Sus proyectos en la ciudad comenzaron con las pinturas que decoran el Mesón de Cándido, una intervención iniciada en 1933 y que se prolongaría durante cuatro décadas, hasta su muerte.

En 1946 moriría su padre, Tablada Maeso, gran referente personal y profesional, y en 1948 nació el que forma ahora parte de la tercera generación de pintores, Lope Tablada Martín. A finales de los 50 la familia se traslada a vivir a Sepúlveda, al barrio de Trascastillo, donde permanecen durante diez años permitiendo a Tablada de Diego pintar cada rincón de la villa y su luz.

De 1962 a 1972 desarrolló la Edad de Plata de su pintura con predominio del paisaje de Segovia, ya en mayor formato. Años de plenitud y de madurez en los que participó en seis exposiciones individuales y diez colectivas. Fallece en 1974.

Como hizo su padre con su abuelo, Tablada Martín se formó junto a su progenitor con el que expuso los primeros trabajos en 1957, cuando apenas tenía nueve años.

“Este niño va a ser pintor”, espetaba su padre. Desde su infancia heredó la preocupación familiar por la luz y predominan en las pinturas los paisajes donde el costumbrismo es protagonista. ‘Monaguillos jugando a ser toreros’, ‘Pastor con su borriquillo' son algunas de sus obras más importantes unidas a otras muchas de días de tormenta, la sierra con la mujer muerta, del acueducto y rebaño con pastor a las afueras de Segovia.

Lope Tablada Martín sigue en activo, homenajeando con su trabajo al abuelo y al padre de los que tanto orgullo tiene. Con el pincel continúa retratando la luz de Castilla que ha ayudado a conformar esta saga de artistas segovianos y que se han ganado el sobrenombre de “pintores de la tierra”.

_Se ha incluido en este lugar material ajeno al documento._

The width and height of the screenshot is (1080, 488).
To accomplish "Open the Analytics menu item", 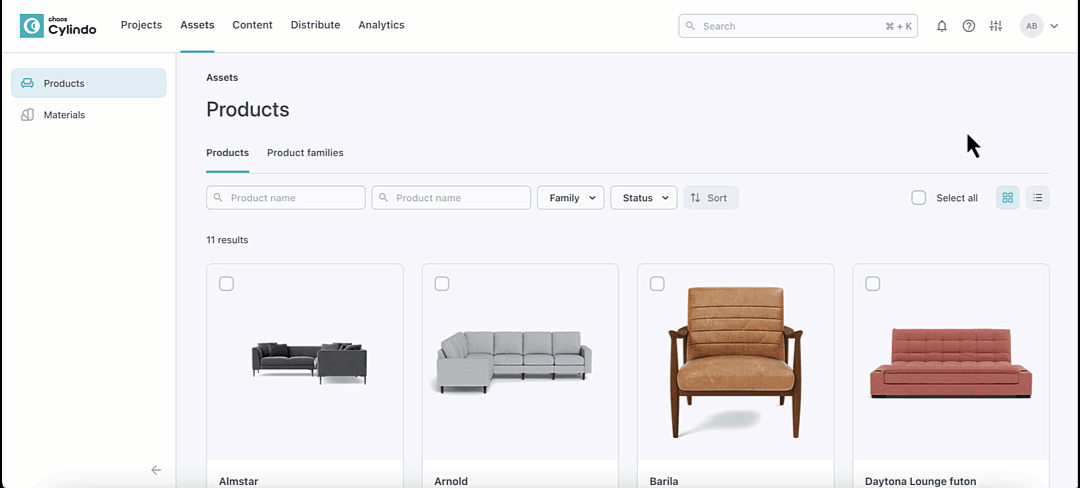I will 381,25.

Museo de Lope Tablada de Diego

En el edificio del Antiguo Registro de la Villa de Sepúlveda se encuentra el Museo Lope Tablada de Diego. Ciudad donde habitó Tablada de Diego, este museo fue inaugurado en 2017 y está compuesto por cerca de treinta obras singulares donde predominan panorámicas de la villa y sus rincones como ‘Los Parrales’ o la subida a la Iglesia de San Bartolomé.

En la pinacoteca también se expone una colección de objetos pertenecientes al artista y su apertura fue posible gracias a la colaboración de la Junta de Castilla y León y al Ayuntamiento de Sepúlveda.

Actualmente se puede visitar en el horario de apertura disponible en la oficina de turismo de la ciudad.